Continuing the patent dispute internationally, China has now given the Charpentier/Doudna side a patent to edit genes in the country.
CRISPR pioneers Emmanuelle Charpentier and Jennifer Doudna lost a patent case to the Broad Insititute earlier this year when the court determined the Broad Insititute had an application markedly different than Charpentier’s and Doudna’s overall patent.

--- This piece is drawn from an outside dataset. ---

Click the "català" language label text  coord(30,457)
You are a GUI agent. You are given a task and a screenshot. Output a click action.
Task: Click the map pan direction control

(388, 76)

UC Berkeley and Charpentier’s team are fighting that decision in the U.S.
Undaunted, Doudna told at the time that outcome was a positive. “I’m actually delighted to know the claims of our original patent have been allowed by the patent examiner and can now move forward towards issuance,” she said. “The Broad Institute’s patent is for green tennis balls but the patent we will have is for all tennis balls.”

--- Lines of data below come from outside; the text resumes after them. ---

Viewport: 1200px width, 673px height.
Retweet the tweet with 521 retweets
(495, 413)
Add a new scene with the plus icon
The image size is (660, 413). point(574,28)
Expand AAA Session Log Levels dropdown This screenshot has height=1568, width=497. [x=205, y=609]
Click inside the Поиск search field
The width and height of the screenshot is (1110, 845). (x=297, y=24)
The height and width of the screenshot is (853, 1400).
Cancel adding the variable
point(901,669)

What remains unclear is how U.S. companies wishing to license the patented technology will need to deal with both the broader sweeping Charpentier and Broad patent, as well as the patent granted to the Broad Institute.
That’s a different story across the pond in Europe and the United Kingdom, which both granted patents to team Charpentier/Doudna.
Now, the Chinese State Intellectual Property Office says Charpentier’s company CRISPR Therapeutics and Doudna’s two CRISPR startups Intellia and Caribou Biosciences have the rights to apply licensing of their CRISPR Cas9 technology in the country.
The claims are directed to CRISPR/Cas9 single-guide gene editing methods for modifying target DNA in both non-cellular and cellular settings, including in cells from vertebrate animals such as human or mammalian cells, confirming previous decisions from the European patent office and the U.K. Intellectual Property Office.
“Following recent grants in Europe and the United Kingdom, we’re pleased to see the expansion of our portfolio of foundational CRISPR/Cas gene editing cases globally with the decision by the Chinese Intellectual Property Office, recognizing the broad applicability of our underlying patent applications for uses in all settings, including in human and other eukaryotic cells,” Dr. Tyler Dylan-Hyde, Chief Legal Officer of CRISPR Therapeutics said.